● Dataset entries
--

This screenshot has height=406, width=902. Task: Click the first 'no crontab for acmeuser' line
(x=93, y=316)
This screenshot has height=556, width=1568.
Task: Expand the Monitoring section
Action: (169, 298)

--

Transcribe, exactly and completely, all of the entries.

This screenshot has height=406, width=902. Task: Click the first 'no crontab for acmeuser' line
(x=93, y=316)
This screenshot has height=556, width=1568.
Task: Expand the Monitoring section
Action: (169, 298)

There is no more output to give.